去年放送された ETV の日曜美術館で紹介されていたのを観てかなり気になっていた画家(版画家)なのだけれど、アンコール放送の時は既に観ているのでスルーしたら、その際に今展覧会の紹介があったようだ。知人に教えられるまで気が付かなかったが、ちょうど街へ出る用事もあったので早速観てきた。

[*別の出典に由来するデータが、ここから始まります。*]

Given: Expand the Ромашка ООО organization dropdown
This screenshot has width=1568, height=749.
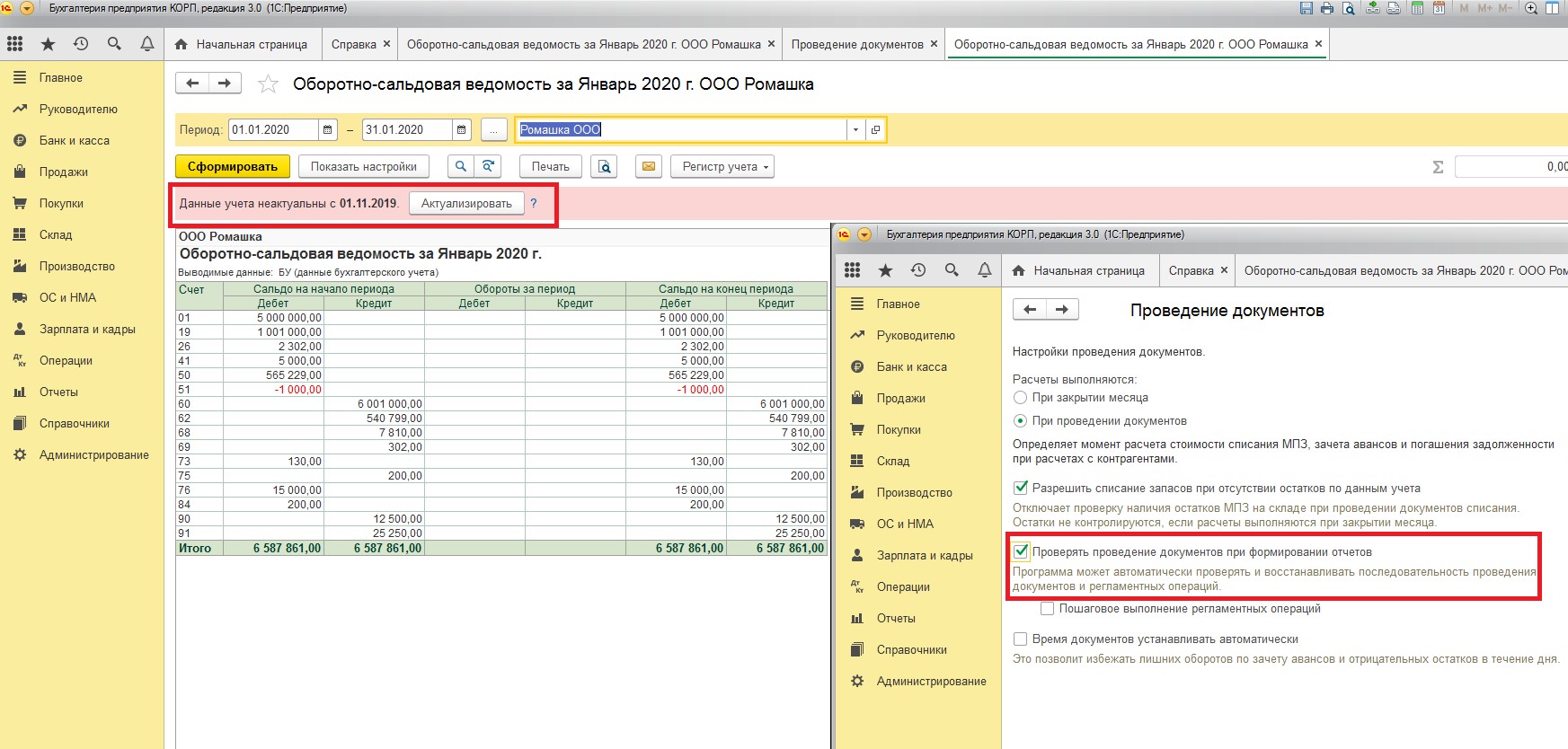Looking at the screenshot, I should click(855, 129).
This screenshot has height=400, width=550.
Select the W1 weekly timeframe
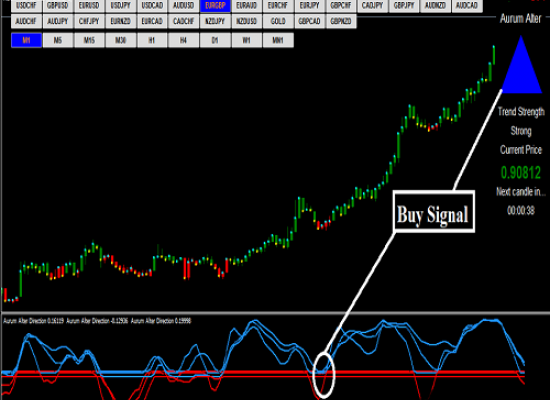click(247, 40)
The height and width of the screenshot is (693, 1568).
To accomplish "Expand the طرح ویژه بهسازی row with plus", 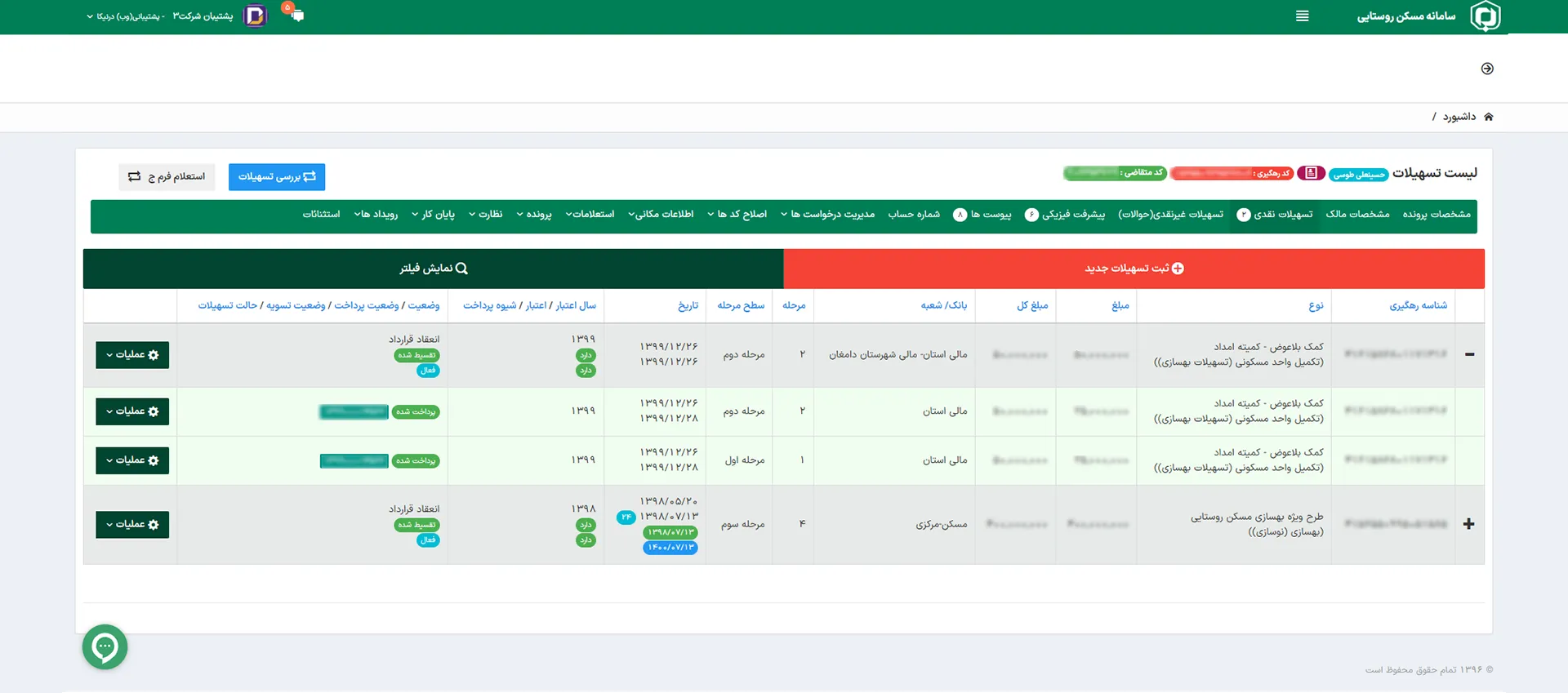I will click(1468, 524).
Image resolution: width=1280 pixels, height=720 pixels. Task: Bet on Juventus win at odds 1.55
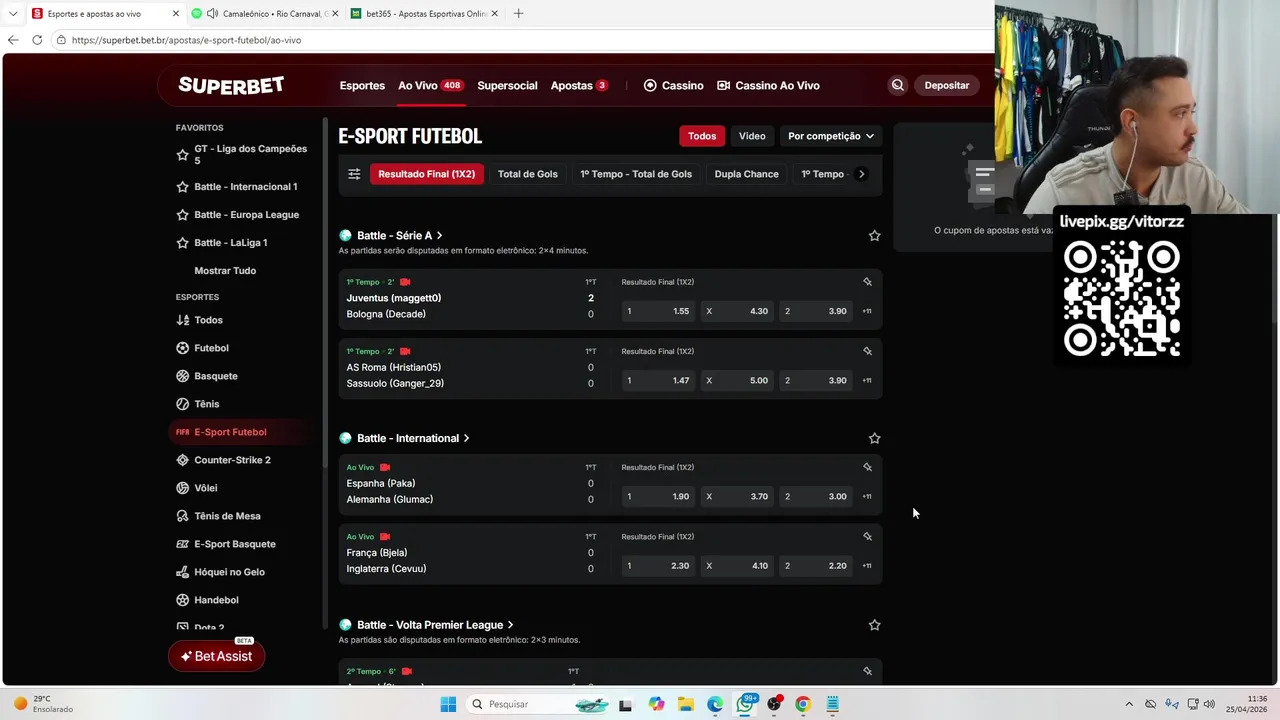(658, 311)
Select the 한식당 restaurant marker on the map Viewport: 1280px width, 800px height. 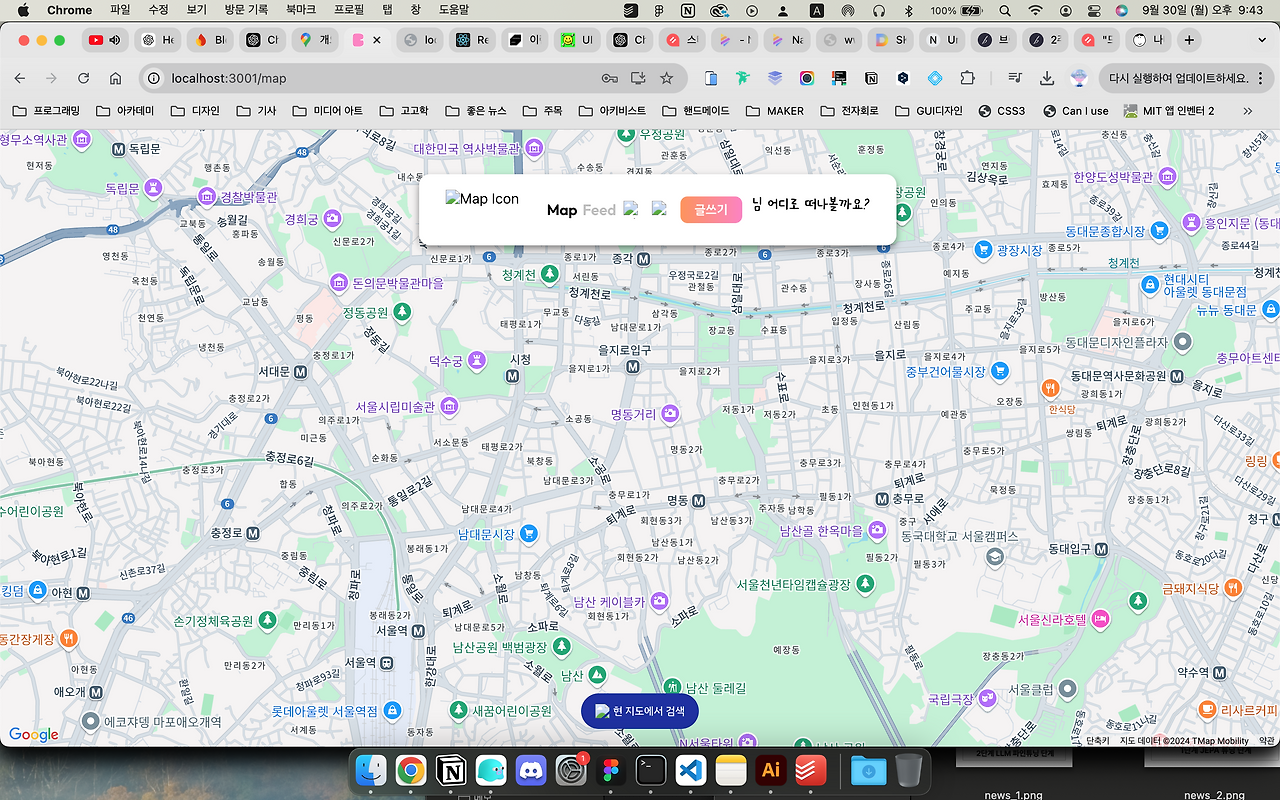click(1049, 387)
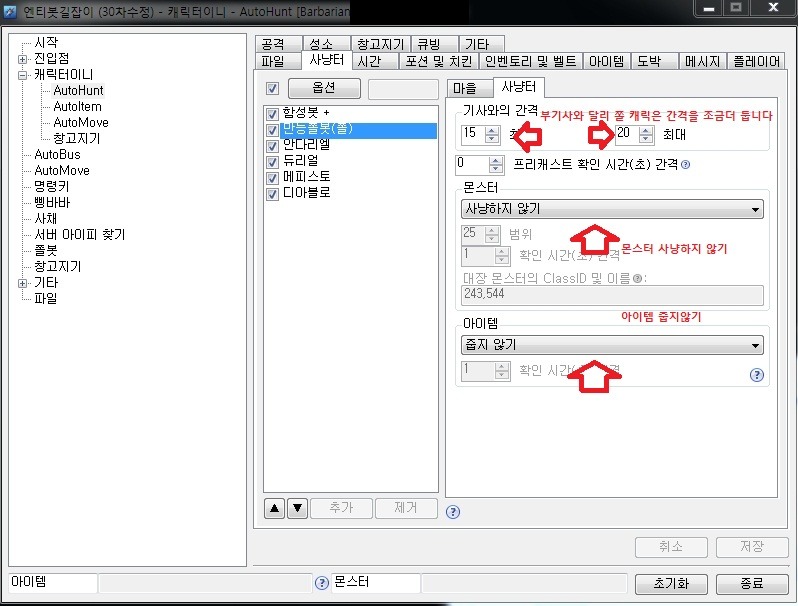Open the 줍지 않기 item dropdown
Viewport: 798px width, 606px height.
point(612,345)
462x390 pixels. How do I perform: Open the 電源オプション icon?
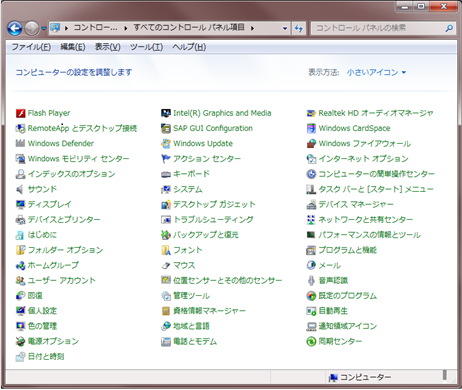[21, 341]
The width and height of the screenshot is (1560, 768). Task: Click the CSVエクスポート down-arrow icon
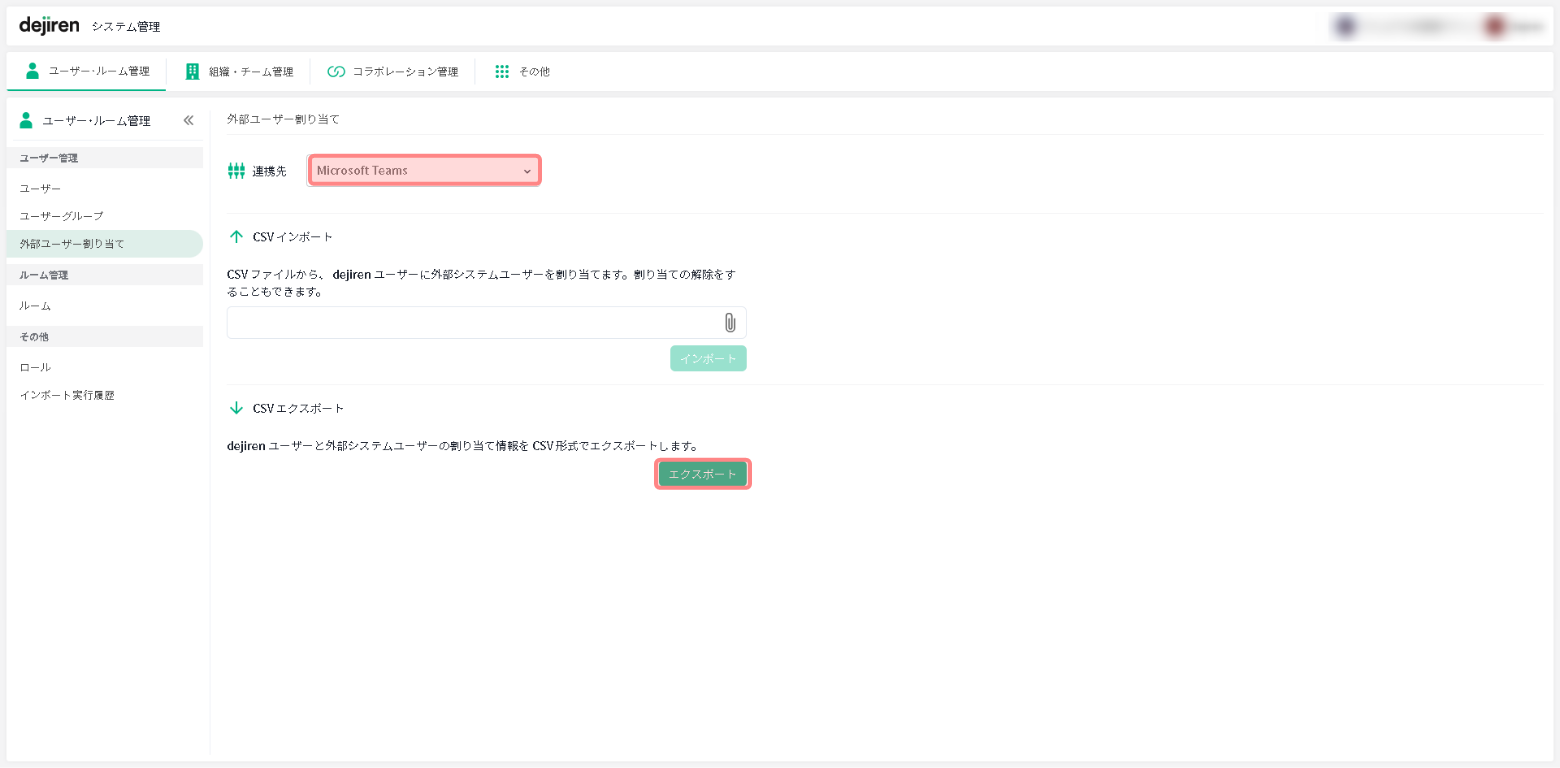[237, 408]
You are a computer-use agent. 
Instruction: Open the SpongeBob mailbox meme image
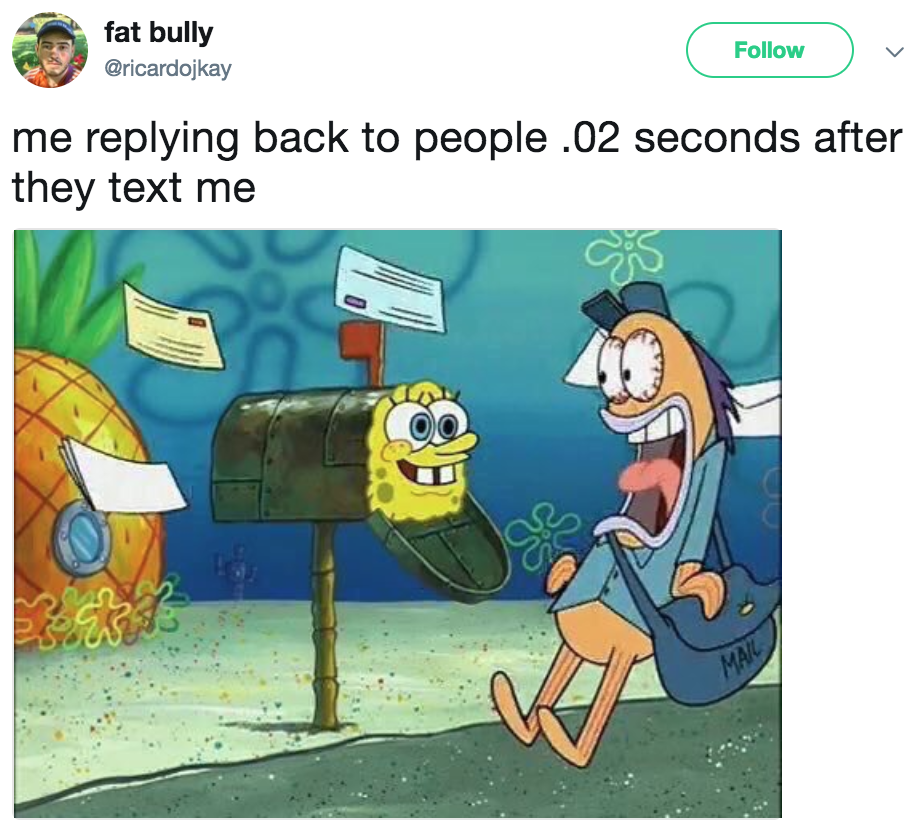pos(398,523)
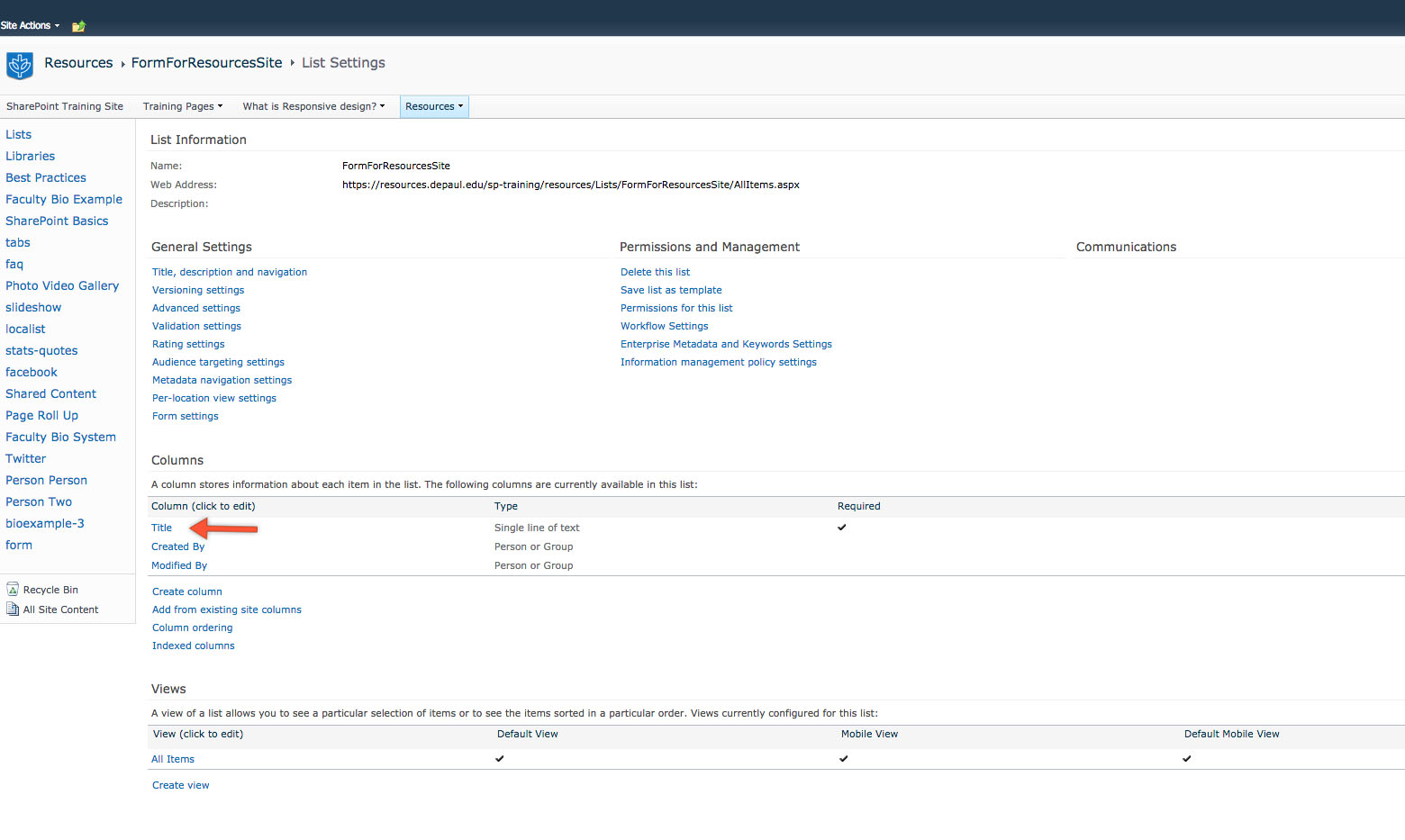Click the DePaul site logo icon
The height and width of the screenshot is (840, 1405).
pos(20,65)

番組の中では版画を中心に取り上げていたので、その前に油彩や水彩で描いていたという印象を余り持っていなかったが、今展覧会ではその辺りも多く展示されていた。油彩は輪郭が曖昧で朦朧体のような描き方をしていたのが意外であった。水彩もまた輪郭が曖昧な描き方であったが、こちらは色彩が少しはっきりしていた。模索を繰り返しながら、技術によって表現を変えながら、そうして木版画に辿り着いていく経過が伺える。
- 中善寺 日光(明治27-32年 水彩・紙)
- 日暮里(明治34-36年 水彩・紙)
- 雪かき(明治35年以降 水彩・紙)
- 朝(明治後期 水彩・紙)
- 松(明治40年頃 水彩・紙)
- 雪景(大正期? 絹本墨画)
- 穂高山 渡邊版(大正10年 木版・紙)
- 帆船 日中 渡邊版(大正10年 木版・紙)
- エル キャピタン 米国シリーズ(大正14年 木版・紙)
- ルガノ町 欧州シリーズ(大正14年 木版・紙)
- 劒山の朝 日本アルプス十二題(大正15年 木版・紙)
- 光る海 瀬戸内海集(大正15年 木版・紙)
- 帆船 午後 瀬戸内海集(大正15年 木版・紙)
- 朝日 富士拾景(大正15年 木版・紙)
- 百花園の秋 東京拾二題(大正15年 木版・紙)
- 雲井櫻(大正15年 木版・紙)
- シンガポール 印度と東南アジア(昭和6年 木版・紙)
- ベナレスのガット 印度と東南アジア(昭和6年 木版・紙》
- 弘前城 櫻八題(昭和10年 木版・紙)
- 初秋(昭和22年 油彩・カンバス)
毎度のように気に入った作品をリストアップしていて気が付いた。今回の展示作品のおよそ七割は個人蔵であるようだ。これだけの数を借りてくるのは大変だっただろうなあ。